The document, which is based on a PowerPoint deck created by Co-Founder and Co-CEO Reed Hastings, lays out precepts guiding employee priorities and the company’s overall approach. It has been posted publicly for years, revised at various intervals, and viewed more than 20 million times. Its section headings (“Highly Aligned, Loosely Coupled,” “Disagree Then Commit”) echo some of the pillars of the company’s uniquely articulated culture. Hastings elaborated on many of those tenets in his 2020 book, No Rules Rules.
In a section called “Judgment,” a new bullet point is phrased in the imperative tense: “You spend our members’ money wisely.” At a current level estimated at $20 billion in 2022, Netflix’s content spending is under harsh scrutiny after the company posted its first subscriber declines in more than a decade in the first quarter and indicated more losses in the current quarter. More than two-thirds of its market value has vanished over the past six months. While the company is unlikely to radically slash its spending, management has signaled a new commitment to trimming the fat and some shows and employees have already been cut loose as that process begins.
Another newly updated section, “Artistic Expression,” indirectly references recent controversies over titles like Cuties or Dave Chappelle’s comedy special The Closer. The latter, released last fall, created a fierce backlash and a large-scale walkout by employees upset over Chappelle’s broadsides against transgender people. Netflix resisted calls for the special to be taken down from its service.
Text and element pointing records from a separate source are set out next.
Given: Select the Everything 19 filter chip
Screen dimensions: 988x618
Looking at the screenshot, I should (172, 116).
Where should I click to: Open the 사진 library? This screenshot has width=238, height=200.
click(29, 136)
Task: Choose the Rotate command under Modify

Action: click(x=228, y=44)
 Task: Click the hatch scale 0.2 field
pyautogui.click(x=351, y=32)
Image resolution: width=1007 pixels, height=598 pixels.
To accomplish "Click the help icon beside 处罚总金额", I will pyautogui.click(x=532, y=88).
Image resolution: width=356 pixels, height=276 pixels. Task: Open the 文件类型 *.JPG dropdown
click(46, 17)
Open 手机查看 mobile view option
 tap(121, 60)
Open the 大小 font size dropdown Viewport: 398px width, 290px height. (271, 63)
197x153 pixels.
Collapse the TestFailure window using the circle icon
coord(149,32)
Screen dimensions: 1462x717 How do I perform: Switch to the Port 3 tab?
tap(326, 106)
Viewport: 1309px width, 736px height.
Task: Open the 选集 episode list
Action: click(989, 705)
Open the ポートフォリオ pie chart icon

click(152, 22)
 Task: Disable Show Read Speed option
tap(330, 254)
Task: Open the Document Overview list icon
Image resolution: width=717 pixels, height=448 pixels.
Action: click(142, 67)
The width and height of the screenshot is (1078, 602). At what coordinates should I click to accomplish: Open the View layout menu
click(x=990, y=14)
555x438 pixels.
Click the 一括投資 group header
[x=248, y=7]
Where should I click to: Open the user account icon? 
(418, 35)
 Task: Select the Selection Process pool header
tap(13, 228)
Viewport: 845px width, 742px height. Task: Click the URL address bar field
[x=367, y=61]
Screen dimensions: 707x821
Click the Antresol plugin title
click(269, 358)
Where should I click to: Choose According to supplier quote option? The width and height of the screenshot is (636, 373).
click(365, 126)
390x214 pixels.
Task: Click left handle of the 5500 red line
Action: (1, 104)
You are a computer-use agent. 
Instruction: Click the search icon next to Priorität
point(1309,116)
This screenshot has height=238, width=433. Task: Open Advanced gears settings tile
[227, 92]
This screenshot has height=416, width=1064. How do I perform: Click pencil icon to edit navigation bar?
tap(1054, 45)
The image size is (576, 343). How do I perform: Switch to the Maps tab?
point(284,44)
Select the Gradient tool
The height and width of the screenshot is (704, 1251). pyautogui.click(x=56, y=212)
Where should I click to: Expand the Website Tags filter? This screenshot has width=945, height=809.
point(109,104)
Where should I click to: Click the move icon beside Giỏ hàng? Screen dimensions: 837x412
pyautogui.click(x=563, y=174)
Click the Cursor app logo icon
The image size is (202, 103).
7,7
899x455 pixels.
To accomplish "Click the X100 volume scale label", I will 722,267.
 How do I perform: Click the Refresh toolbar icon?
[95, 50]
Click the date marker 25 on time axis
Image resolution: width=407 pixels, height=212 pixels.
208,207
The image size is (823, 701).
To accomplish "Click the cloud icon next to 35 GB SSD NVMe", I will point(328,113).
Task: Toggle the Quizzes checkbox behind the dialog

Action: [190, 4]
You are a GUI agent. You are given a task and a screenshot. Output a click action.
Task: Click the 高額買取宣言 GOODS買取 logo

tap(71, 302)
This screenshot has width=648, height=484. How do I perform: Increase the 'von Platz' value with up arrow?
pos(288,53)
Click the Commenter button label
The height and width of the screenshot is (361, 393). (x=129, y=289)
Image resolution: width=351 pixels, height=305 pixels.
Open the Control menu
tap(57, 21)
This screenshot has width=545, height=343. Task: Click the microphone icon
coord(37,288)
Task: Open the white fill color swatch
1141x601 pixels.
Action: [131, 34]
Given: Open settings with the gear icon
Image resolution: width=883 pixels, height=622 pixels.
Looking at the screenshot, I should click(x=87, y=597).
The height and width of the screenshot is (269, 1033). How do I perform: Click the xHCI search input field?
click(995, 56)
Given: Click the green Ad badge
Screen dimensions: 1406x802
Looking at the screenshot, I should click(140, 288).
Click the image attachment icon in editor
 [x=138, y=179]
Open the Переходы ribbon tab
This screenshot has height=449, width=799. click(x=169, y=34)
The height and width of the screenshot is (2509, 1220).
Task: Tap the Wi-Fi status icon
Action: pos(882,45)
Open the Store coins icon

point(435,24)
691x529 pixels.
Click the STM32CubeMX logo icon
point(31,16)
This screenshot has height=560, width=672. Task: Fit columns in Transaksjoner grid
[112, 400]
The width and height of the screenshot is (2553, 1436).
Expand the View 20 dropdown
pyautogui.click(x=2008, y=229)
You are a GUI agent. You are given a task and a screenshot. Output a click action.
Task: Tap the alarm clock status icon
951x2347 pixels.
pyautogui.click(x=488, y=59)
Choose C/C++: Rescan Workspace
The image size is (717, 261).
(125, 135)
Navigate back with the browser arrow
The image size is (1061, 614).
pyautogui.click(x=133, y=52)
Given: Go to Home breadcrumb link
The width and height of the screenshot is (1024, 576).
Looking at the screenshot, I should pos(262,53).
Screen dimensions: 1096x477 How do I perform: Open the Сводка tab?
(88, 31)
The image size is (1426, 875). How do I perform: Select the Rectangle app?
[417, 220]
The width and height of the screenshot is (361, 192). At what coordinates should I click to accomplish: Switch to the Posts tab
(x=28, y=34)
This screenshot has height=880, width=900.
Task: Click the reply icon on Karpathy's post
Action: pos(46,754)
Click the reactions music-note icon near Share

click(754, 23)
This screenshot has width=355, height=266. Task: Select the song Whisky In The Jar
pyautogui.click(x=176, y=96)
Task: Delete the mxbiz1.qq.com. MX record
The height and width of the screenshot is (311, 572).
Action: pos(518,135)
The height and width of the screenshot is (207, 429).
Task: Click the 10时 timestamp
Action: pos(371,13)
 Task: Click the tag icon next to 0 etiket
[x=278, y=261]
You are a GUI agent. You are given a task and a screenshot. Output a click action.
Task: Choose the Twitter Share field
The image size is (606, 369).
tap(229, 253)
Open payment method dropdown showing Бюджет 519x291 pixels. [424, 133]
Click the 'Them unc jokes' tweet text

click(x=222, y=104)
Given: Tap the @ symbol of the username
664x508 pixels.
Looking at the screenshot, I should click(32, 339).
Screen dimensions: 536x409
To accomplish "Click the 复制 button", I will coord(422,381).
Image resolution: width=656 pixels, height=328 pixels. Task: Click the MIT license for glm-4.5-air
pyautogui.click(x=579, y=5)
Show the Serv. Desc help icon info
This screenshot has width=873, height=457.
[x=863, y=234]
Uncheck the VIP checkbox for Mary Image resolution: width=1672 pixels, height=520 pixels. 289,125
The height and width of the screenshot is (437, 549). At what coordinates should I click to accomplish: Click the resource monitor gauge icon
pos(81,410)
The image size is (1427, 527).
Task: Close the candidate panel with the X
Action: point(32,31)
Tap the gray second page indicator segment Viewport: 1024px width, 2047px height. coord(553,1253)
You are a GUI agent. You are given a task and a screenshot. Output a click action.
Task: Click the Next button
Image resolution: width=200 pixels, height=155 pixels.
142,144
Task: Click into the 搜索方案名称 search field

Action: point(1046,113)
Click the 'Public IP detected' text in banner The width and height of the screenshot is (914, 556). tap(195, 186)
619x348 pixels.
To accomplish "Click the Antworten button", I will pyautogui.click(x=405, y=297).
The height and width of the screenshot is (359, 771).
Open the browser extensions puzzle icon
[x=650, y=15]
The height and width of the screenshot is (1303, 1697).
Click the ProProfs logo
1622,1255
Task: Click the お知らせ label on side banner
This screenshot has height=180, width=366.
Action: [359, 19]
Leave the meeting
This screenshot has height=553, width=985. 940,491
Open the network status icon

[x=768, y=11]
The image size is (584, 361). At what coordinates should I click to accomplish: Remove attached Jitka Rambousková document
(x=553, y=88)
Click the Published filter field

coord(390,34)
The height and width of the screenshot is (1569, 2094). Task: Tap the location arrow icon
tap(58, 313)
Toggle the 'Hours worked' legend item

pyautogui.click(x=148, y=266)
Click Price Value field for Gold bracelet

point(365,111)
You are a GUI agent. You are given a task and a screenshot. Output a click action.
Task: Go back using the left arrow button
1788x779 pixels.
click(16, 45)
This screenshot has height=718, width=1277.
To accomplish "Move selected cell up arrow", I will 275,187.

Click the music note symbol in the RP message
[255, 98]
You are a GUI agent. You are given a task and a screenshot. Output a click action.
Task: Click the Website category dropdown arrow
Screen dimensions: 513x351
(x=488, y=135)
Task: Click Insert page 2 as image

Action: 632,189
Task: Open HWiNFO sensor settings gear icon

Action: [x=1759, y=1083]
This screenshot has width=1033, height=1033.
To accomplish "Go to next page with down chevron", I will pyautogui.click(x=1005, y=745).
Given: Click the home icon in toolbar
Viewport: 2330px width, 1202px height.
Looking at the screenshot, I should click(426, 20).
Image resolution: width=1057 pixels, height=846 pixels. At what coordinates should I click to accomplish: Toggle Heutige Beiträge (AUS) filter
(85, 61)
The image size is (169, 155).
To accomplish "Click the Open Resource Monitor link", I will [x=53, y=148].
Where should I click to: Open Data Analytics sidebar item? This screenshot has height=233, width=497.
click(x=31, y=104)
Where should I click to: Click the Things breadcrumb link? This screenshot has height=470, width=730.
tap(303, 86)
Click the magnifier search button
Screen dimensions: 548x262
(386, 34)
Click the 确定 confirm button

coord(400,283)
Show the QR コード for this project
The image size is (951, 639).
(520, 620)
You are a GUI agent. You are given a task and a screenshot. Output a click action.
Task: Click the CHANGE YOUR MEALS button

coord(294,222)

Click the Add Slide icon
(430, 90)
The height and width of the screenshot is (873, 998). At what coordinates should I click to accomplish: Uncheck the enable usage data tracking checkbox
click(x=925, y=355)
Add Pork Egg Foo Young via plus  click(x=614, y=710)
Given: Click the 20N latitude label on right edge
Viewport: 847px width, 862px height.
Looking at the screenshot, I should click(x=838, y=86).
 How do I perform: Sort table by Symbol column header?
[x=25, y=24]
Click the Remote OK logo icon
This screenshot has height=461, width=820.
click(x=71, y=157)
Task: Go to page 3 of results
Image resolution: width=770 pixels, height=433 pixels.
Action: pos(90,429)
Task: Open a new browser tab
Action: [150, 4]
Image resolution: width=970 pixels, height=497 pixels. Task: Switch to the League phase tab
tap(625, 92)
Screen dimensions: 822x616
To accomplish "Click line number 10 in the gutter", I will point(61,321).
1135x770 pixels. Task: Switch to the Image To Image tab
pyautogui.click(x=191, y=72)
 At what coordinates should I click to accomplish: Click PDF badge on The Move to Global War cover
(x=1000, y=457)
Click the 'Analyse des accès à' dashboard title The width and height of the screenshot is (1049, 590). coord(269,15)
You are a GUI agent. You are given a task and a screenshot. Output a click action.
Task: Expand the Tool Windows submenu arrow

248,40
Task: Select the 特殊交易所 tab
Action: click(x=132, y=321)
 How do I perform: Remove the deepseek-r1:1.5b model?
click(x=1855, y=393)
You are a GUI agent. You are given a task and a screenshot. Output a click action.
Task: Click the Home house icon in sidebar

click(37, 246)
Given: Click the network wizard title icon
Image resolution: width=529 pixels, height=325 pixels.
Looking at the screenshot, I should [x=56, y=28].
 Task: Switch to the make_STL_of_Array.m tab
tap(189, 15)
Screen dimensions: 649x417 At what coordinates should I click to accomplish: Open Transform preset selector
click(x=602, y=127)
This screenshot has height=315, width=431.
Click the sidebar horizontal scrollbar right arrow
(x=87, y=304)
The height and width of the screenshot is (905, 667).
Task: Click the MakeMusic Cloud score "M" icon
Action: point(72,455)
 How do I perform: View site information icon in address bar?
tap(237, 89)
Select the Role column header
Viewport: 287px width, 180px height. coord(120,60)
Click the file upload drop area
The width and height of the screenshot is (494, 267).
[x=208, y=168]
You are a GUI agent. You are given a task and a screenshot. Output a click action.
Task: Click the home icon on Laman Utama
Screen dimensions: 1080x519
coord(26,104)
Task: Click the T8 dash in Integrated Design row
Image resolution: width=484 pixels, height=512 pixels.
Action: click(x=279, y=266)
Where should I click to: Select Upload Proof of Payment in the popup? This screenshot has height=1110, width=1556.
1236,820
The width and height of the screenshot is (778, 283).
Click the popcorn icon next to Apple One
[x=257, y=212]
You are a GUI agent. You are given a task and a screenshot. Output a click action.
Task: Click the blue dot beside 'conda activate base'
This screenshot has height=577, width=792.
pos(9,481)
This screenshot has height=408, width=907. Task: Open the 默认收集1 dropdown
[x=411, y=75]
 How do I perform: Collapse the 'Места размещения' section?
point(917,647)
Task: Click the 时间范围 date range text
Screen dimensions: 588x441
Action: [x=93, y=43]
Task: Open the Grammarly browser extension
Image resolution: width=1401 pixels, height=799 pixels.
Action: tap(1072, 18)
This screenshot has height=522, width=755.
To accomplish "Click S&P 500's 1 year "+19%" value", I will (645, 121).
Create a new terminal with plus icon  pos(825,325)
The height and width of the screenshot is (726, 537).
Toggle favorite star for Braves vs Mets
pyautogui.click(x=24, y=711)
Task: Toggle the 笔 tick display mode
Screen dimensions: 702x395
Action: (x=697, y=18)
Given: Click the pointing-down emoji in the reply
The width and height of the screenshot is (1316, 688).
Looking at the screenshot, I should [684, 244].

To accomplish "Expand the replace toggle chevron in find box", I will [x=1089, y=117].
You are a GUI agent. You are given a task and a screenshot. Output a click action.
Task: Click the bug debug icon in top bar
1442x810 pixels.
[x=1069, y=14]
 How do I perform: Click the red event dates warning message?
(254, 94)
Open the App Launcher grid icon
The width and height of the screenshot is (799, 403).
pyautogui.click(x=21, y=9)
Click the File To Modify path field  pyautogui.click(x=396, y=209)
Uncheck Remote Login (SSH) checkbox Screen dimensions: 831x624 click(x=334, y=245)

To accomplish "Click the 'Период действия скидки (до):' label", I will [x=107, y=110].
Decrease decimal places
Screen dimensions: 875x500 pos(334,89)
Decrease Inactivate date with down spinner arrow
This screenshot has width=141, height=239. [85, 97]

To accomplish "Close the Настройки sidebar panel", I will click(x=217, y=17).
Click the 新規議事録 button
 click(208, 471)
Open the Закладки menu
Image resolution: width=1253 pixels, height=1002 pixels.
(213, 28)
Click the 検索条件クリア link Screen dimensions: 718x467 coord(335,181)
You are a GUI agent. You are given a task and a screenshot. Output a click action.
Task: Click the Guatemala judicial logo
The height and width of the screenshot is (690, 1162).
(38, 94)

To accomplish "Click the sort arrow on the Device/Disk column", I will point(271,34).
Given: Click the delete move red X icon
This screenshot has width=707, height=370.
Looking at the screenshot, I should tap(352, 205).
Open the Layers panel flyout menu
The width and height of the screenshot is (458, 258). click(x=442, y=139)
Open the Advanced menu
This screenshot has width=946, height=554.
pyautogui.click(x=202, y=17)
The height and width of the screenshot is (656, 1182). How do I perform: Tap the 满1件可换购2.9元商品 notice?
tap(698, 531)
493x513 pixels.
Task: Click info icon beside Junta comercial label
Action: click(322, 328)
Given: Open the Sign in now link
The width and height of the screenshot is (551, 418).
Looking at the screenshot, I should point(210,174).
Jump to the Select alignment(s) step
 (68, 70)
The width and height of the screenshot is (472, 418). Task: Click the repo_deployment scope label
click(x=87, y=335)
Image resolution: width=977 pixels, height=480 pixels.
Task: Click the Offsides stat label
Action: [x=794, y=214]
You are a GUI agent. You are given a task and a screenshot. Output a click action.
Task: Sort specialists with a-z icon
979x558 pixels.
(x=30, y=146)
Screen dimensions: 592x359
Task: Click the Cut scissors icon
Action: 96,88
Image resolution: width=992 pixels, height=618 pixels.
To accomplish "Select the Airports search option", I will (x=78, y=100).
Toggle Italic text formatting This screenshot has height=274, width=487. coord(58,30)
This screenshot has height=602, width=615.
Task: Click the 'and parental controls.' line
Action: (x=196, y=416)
“Entertaining the world is an amazing opportunity and also a challenge because viewers have very different tastes and points of view,” the section says. Ratings, content warnings and parental controls are all tools aimed at helping subscribers avoid content that may upset them, the document adds.
“Not everyone will like—or agree with—everything on our service,” it goes on. “While every title is different, we approach them based on the same set of principles: we support the artistic expression of the creators we choose to work with; we program for a diversity of audiences and tastes; and we let viewers decide what’s appropriate for them, versus having Netflix censor specific artists or voices.”
Variety first reported on the update to the document.